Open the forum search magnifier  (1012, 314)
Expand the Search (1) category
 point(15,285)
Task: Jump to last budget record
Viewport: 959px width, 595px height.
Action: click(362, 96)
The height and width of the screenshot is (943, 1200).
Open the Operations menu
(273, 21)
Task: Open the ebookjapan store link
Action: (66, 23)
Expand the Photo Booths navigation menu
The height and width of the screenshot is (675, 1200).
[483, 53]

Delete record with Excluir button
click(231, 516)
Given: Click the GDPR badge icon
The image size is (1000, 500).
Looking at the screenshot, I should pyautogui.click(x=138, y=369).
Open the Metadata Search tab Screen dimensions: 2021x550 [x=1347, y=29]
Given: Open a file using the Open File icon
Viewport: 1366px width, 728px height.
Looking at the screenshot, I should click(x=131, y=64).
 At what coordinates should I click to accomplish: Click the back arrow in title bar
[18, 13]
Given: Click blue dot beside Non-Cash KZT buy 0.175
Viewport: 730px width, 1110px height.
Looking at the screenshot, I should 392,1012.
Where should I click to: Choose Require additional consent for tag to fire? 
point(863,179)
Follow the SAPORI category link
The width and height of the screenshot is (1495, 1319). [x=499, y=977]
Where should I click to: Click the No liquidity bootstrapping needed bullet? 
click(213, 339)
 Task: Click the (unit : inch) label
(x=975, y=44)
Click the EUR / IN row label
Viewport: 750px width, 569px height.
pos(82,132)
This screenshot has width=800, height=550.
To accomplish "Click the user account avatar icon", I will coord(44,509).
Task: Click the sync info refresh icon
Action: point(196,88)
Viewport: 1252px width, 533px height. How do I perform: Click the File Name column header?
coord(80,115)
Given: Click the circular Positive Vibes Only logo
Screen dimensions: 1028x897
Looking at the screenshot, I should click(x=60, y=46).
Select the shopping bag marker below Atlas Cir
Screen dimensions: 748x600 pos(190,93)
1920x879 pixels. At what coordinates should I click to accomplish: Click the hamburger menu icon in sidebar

#### GOAL OF THE EXERCISE:
An exact copy of the listing above is what is wanted.

#### SOLUTION TO THE PROBLEM:
Open the forum search magnifier  (1012, 314)
Expand the Search (1) category
 point(15,285)
Task: Jump to last budget record
Viewport: 959px width, 595px height.
Action: click(362, 96)
The height and width of the screenshot is (943, 1200).
Open the Operations menu
(273, 21)
Task: Open the ebookjapan store link
Action: (66, 23)
Expand the Photo Booths navigation menu
The height and width of the screenshot is (675, 1200).
[483, 53]

Delete record with Excluir button
click(231, 516)
Given: Click the GDPR badge icon
The image size is (1000, 500).
Looking at the screenshot, I should pyautogui.click(x=138, y=369).
Open the Metadata Search tab Screen dimensions: 2021x550 [x=1347, y=29]
Given: Open a file using the Open File icon
Viewport: 1366px width, 728px height.
Looking at the screenshot, I should click(x=131, y=64).
 At what coordinates should I click to accomplish: Click the back arrow in title bar
[18, 13]
Given: Click blue dot beside Non-Cash KZT buy 0.175
Viewport: 730px width, 1110px height.
Looking at the screenshot, I should 392,1012.
Where should I click to: Choose Require additional consent for tag to fire? 
point(863,179)
Follow the SAPORI category link
The width and height of the screenshot is (1495, 1319). [x=499, y=977]
Where should I click to: Click the No liquidity bootstrapping needed bullet? 
click(213, 339)
 Task: Click the (unit : inch) label
(x=975, y=44)
Click the EUR / IN row label
Viewport: 750px width, 569px height.
pos(82,132)
This screenshot has width=800, height=550.
To accomplish "Click the user account avatar icon", I will coord(44,509).
Task: Click the sync info refresh icon
Action: point(196,88)
Viewport: 1252px width, 533px height. How do I perform: Click the File Name column header?
coord(80,115)
Given: Click the circular Positive Vibes Only logo
Screen dimensions: 1028x897
Looking at the screenshot, I should click(x=60, y=46).
Select the shopping bag marker below Atlas Cir
Screen dimensions: 748x600 pos(190,93)
1920x879 pixels. At what coordinates should I click to accomplish: Click the hamburger menu icon in sidebar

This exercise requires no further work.